Information provided:
..........

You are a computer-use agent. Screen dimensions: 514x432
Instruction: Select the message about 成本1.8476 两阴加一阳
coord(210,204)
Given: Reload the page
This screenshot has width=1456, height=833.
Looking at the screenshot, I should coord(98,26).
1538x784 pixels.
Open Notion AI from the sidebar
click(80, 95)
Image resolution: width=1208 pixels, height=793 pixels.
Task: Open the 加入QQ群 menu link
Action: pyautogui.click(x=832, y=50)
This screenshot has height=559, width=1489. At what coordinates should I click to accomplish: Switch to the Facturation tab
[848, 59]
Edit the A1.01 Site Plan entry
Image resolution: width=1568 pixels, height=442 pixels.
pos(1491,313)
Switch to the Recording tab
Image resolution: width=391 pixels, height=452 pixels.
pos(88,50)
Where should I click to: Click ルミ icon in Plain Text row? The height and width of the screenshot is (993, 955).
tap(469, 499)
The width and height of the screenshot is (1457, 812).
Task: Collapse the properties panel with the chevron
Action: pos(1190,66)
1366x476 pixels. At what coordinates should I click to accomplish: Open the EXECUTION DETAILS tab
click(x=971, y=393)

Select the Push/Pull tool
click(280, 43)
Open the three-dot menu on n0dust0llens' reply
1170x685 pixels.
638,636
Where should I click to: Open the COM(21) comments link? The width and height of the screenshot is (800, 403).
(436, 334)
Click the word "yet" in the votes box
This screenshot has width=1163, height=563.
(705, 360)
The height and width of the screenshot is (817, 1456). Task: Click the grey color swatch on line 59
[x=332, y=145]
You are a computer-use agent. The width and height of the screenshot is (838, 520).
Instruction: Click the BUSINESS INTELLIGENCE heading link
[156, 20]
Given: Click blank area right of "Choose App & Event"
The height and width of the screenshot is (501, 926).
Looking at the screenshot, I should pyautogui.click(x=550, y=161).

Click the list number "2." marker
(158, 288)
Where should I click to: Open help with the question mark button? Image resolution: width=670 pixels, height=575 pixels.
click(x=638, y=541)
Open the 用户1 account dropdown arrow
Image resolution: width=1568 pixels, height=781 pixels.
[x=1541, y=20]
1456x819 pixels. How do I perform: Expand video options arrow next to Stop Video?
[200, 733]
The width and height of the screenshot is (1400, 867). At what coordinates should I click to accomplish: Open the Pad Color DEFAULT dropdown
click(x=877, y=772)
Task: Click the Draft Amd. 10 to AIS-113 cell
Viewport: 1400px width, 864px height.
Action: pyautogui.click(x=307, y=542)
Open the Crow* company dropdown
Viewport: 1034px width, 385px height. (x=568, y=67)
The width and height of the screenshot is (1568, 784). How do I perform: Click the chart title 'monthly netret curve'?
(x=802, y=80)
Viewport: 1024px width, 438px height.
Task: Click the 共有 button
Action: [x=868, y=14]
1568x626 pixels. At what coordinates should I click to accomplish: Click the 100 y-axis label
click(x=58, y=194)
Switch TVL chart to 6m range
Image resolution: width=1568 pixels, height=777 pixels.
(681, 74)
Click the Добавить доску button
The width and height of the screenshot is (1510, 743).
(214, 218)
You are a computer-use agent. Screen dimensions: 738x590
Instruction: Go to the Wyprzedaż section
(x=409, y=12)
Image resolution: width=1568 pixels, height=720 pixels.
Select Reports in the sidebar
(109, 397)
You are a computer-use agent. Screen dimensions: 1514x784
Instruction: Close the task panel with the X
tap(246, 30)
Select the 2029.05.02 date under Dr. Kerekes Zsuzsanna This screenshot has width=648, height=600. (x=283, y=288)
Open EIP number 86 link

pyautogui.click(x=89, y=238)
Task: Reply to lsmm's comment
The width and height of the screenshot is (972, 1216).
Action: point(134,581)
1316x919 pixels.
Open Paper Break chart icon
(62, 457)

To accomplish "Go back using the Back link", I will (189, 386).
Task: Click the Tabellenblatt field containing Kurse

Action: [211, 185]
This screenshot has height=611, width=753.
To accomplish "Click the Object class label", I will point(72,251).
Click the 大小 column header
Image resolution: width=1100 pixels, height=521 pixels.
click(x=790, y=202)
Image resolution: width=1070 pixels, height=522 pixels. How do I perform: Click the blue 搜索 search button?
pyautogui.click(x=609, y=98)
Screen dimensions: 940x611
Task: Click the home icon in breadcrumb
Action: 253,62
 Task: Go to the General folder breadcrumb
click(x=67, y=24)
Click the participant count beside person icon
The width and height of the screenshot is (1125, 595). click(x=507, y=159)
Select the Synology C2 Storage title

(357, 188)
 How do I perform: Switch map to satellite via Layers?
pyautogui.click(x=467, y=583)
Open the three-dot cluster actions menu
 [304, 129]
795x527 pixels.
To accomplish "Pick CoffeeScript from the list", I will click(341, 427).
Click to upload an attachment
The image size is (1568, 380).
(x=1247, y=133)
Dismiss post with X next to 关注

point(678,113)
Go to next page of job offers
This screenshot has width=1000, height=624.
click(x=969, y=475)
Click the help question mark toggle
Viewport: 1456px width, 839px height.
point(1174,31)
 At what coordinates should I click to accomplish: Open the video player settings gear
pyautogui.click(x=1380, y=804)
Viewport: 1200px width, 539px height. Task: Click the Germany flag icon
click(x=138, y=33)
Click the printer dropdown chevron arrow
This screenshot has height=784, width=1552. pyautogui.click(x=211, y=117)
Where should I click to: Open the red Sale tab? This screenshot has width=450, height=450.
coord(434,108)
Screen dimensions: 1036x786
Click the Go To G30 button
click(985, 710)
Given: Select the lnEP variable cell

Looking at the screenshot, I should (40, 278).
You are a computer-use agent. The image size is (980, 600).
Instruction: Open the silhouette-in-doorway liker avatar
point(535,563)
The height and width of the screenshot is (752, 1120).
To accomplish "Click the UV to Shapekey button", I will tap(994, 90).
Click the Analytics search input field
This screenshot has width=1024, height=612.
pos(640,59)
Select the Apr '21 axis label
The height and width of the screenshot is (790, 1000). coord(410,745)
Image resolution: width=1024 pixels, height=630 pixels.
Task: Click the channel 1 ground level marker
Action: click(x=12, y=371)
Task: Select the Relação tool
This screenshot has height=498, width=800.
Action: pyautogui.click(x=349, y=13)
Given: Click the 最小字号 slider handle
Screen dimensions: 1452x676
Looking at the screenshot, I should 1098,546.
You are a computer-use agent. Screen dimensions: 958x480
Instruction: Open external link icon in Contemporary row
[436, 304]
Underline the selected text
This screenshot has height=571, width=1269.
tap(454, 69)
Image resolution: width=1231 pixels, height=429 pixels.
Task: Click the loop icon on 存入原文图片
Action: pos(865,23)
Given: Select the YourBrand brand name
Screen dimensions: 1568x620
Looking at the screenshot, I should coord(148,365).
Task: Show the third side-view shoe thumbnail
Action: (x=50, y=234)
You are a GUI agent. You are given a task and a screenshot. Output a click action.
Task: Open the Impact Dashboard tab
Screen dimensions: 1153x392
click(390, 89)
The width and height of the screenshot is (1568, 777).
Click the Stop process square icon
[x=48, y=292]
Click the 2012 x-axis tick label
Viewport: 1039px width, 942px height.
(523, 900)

..........

What is needed:
Reproduce all of the entries above word for word, keeping each line as it stands.

In response:
You are a computer-use agent. Screen dimensions: 514x432
Instruction: Select the message about 成本1.8476 两阴加一阳
coord(210,204)
Given: Reload the page
This screenshot has width=1456, height=833.
Looking at the screenshot, I should coord(98,26).
1538x784 pixels.
Open Notion AI from the sidebar
click(80, 95)
Image resolution: width=1208 pixels, height=793 pixels.
Task: Open the 加入QQ群 menu link
Action: pyautogui.click(x=832, y=50)
This screenshot has height=559, width=1489. At what coordinates should I click to accomplish: Switch to the Facturation tab
[848, 59]
Edit the A1.01 Site Plan entry
Image resolution: width=1568 pixels, height=442 pixels.
pos(1491,313)
Switch to the Recording tab
Image resolution: width=391 pixels, height=452 pixels.
pos(88,50)
Where should I click to: Click ルミ icon in Plain Text row? The height and width of the screenshot is (993, 955).
tap(469, 499)
The width and height of the screenshot is (1457, 812).
Task: Collapse the properties panel with the chevron
Action: pos(1190,66)
1366x476 pixels. At what coordinates should I click to accomplish: Open the EXECUTION DETAILS tab
click(x=971, y=393)

Select the Push/Pull tool
click(280, 43)
Open the three-dot menu on n0dust0llens' reply
1170x685 pixels.
638,636
Where should I click to: Open the COM(21) comments link? The width and height of the screenshot is (800, 403).
(436, 334)
Click the word "yet" in the votes box
This screenshot has width=1163, height=563.
(705, 360)
The height and width of the screenshot is (817, 1456). Task: Click the grey color swatch on line 59
[x=332, y=145]
You are a computer-use agent. The width and height of the screenshot is (838, 520).
Instruction: Click the BUSINESS INTELLIGENCE heading link
[156, 20]
Given: Click blank area right of "Choose App & Event"
The height and width of the screenshot is (501, 926).
Looking at the screenshot, I should pyautogui.click(x=550, y=161).

Click the list number "2." marker
(158, 288)
Where should I click to: Open help with the question mark button? Image resolution: width=670 pixels, height=575 pixels.
click(x=638, y=541)
Open the 用户1 account dropdown arrow
Image resolution: width=1568 pixels, height=781 pixels.
[x=1541, y=20]
1456x819 pixels. How do I perform: Expand video options arrow next to Stop Video?
[200, 733]
The width and height of the screenshot is (1400, 867). At what coordinates should I click to accomplish: Open the Pad Color DEFAULT dropdown
click(x=877, y=772)
Task: Click the Draft Amd. 10 to AIS-113 cell
Viewport: 1400px width, 864px height.
Action: pyautogui.click(x=307, y=542)
Open the Crow* company dropdown
Viewport: 1034px width, 385px height. (x=568, y=67)
The width and height of the screenshot is (1568, 784). How do I perform: Click the chart title 'monthly netret curve'?
(x=802, y=80)
Viewport: 1024px width, 438px height.
Task: Click the 共有 button
Action: [x=868, y=14]
1568x626 pixels. At what coordinates should I click to accomplish: Click the 100 y-axis label
click(x=58, y=194)
Switch TVL chart to 6m range
Image resolution: width=1568 pixels, height=777 pixels.
(681, 74)
Click the Добавить доску button
The width and height of the screenshot is (1510, 743).
(214, 218)
You are a computer-use agent. Screen dimensions: 738x590
Instruction: Go to the Wyprzedaż section
(x=409, y=12)
Image resolution: width=1568 pixels, height=720 pixels.
Select Reports in the sidebar
(109, 397)
You are a computer-use agent. Screen dimensions: 1514x784
Instruction: Close the task panel with the X
tap(246, 30)
Select the 2029.05.02 date under Dr. Kerekes Zsuzsanna This screenshot has width=648, height=600. (x=283, y=288)
Open EIP number 86 link

pyautogui.click(x=89, y=238)
Task: Reply to lsmm's comment
The width and height of the screenshot is (972, 1216).
Action: point(134,581)
1316x919 pixels.
Open Paper Break chart icon
(62, 457)

To accomplish "Go back using the Back link", I will (189, 386).
Task: Click the Tabellenblatt field containing Kurse

Action: [211, 185]
This screenshot has height=611, width=753.
To accomplish "Click the Object class label", I will point(72,251).
Click the 大小 column header
Image resolution: width=1100 pixels, height=521 pixels.
click(x=790, y=202)
Image resolution: width=1070 pixels, height=522 pixels. How do I perform: Click the blue 搜索 search button?
pyautogui.click(x=609, y=98)
Screen dimensions: 940x611
Task: Click the home icon in breadcrumb
Action: 253,62
 Task: Go to the General folder breadcrumb
click(x=67, y=24)
Click the participant count beside person icon
The width and height of the screenshot is (1125, 595). click(x=507, y=159)
Select the Synology C2 Storage title

(357, 188)
 How do I perform: Switch map to satellite via Layers?
pyautogui.click(x=467, y=583)
Open the three-dot cluster actions menu
 [304, 129]
795x527 pixels.
To accomplish "Pick CoffeeScript from the list", I will click(341, 427).
Click to upload an attachment
The image size is (1568, 380).
(x=1247, y=133)
Dismiss post with X next to 关注

point(678,113)
Go to next page of job offers
This screenshot has width=1000, height=624.
click(x=969, y=475)
Click the help question mark toggle
Viewport: 1456px width, 839px height.
point(1174,31)
 At what coordinates should I click to accomplish: Open the video player settings gear
pyautogui.click(x=1380, y=804)
Viewport: 1200px width, 539px height. Task: Click the Germany flag icon
click(x=138, y=33)
Click the printer dropdown chevron arrow
This screenshot has height=784, width=1552. pyautogui.click(x=211, y=117)
Where should I click to: Open the red Sale tab? This screenshot has width=450, height=450.
coord(434,108)
Screen dimensions: 1036x786
Click the Go To G30 button
click(985, 710)
Given: Select the lnEP variable cell

Looking at the screenshot, I should (40, 278).
You are a computer-use agent. The image size is (980, 600).
Instruction: Open the silhouette-in-doorway liker avatar
point(535,563)
The height and width of the screenshot is (752, 1120).
To accomplish "Click the UV to Shapekey button", I will tap(994, 90).
Click the Analytics search input field
This screenshot has width=1024, height=612.
pos(640,59)
Select the Apr '21 axis label
The height and width of the screenshot is (790, 1000). coord(410,745)
Image resolution: width=1024 pixels, height=630 pixels.
Task: Click the channel 1 ground level marker
Action: click(x=12, y=371)
Task: Select the Relação tool
This screenshot has height=498, width=800.
Action: pyautogui.click(x=349, y=13)
Given: Click the 最小字号 slider handle
Screen dimensions: 1452x676
Looking at the screenshot, I should 1098,546.
You are a computer-use agent. Screen dimensions: 958x480
Instruction: Open external link icon in Contemporary row
[436, 304]
Underline the selected text
This screenshot has height=571, width=1269.
tap(454, 69)
Image resolution: width=1231 pixels, height=429 pixels.
Task: Click the loop icon on 存入原文图片
Action: pos(865,23)
Given: Select the YourBrand brand name
Screen dimensions: 1568x620
Looking at the screenshot, I should coord(148,365).
Task: Show the third side-view shoe thumbnail
Action: (x=50, y=234)
You are a GUI agent. You are given a task and a screenshot. Output a click action.
Task: Open the Impact Dashboard tab
Screen dimensions: 1153x392
click(390, 89)
The width and height of the screenshot is (1568, 777).
Click the Stop process square icon
[x=48, y=292]
Click the 2012 x-axis tick label
Viewport: 1039px width, 942px height.
(523, 900)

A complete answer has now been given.